┌──

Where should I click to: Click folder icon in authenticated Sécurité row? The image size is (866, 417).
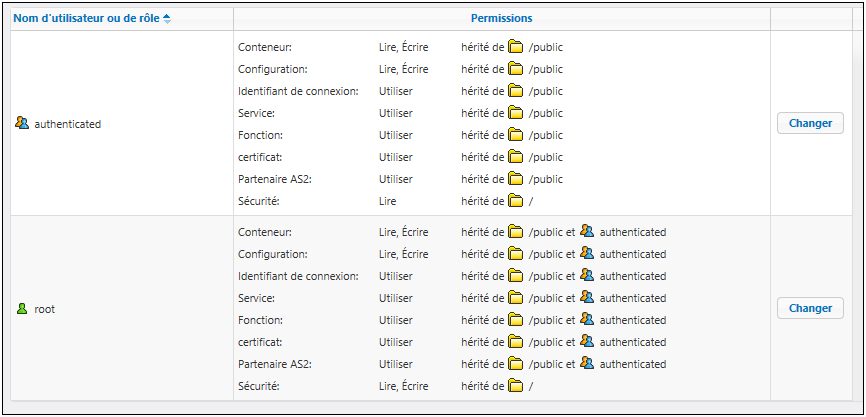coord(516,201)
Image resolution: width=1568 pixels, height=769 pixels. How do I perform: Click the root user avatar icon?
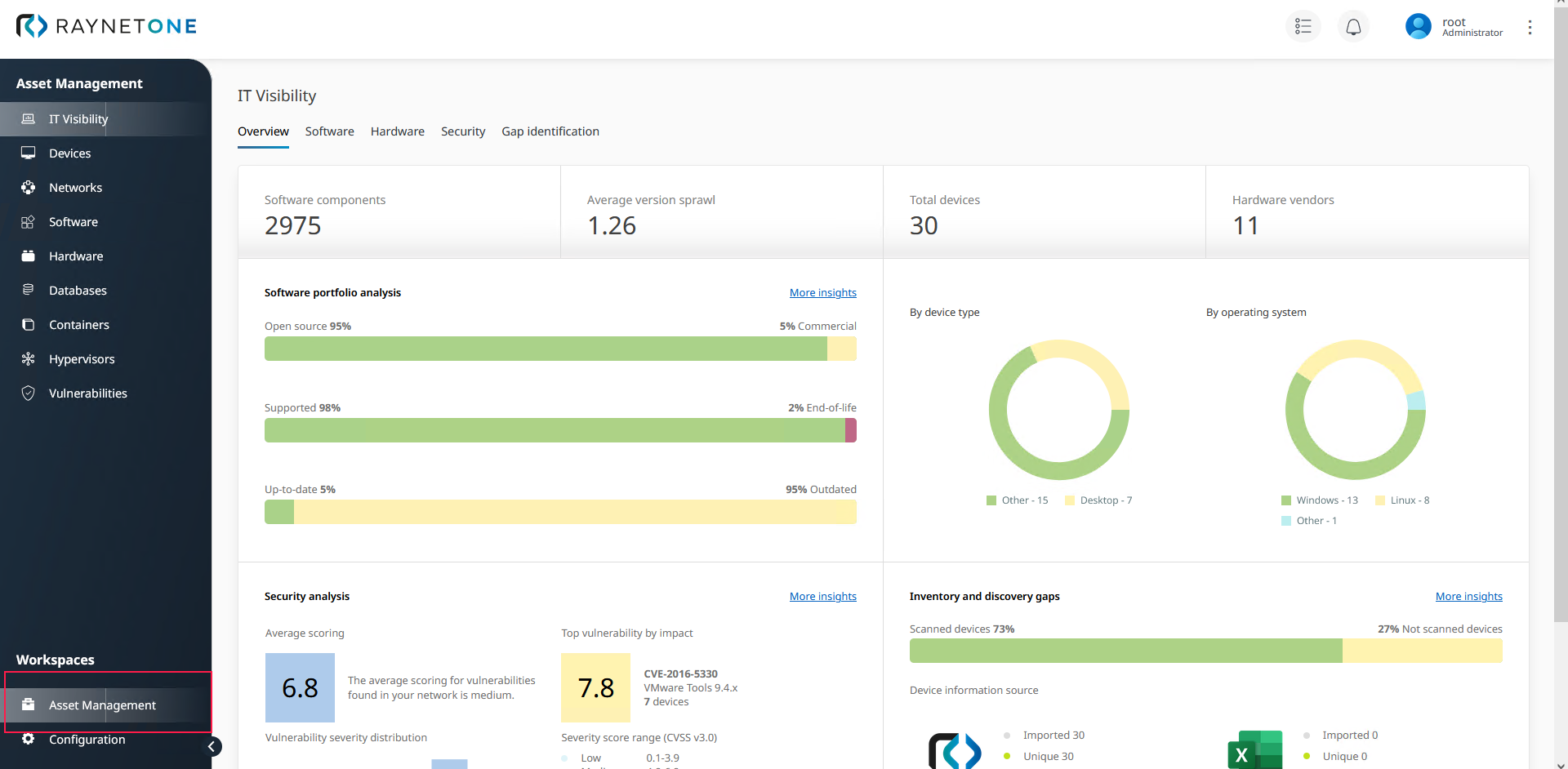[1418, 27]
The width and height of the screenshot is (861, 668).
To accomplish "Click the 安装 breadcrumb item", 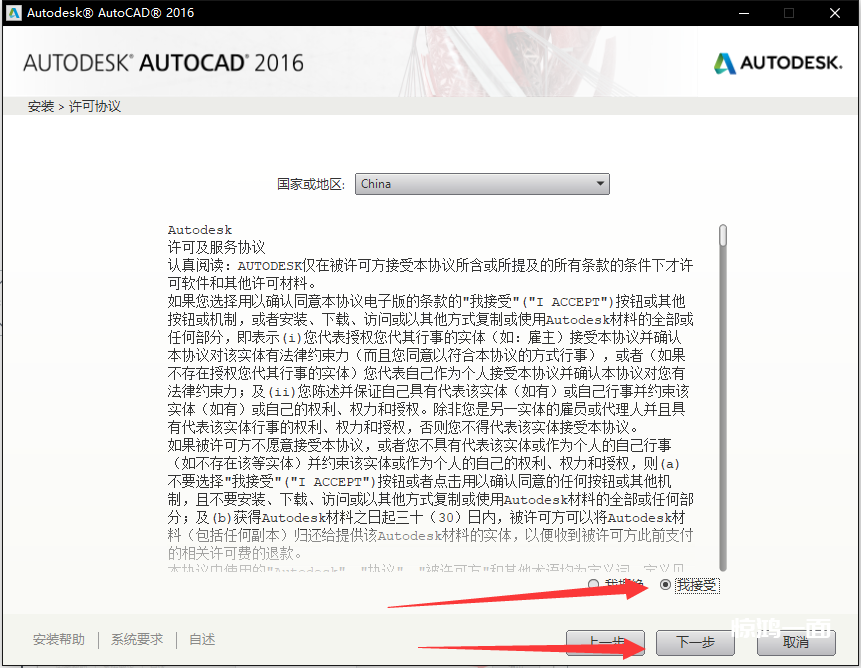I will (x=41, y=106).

└──

How many lines of the material contain the string "icon"? Reply with the number alone.

2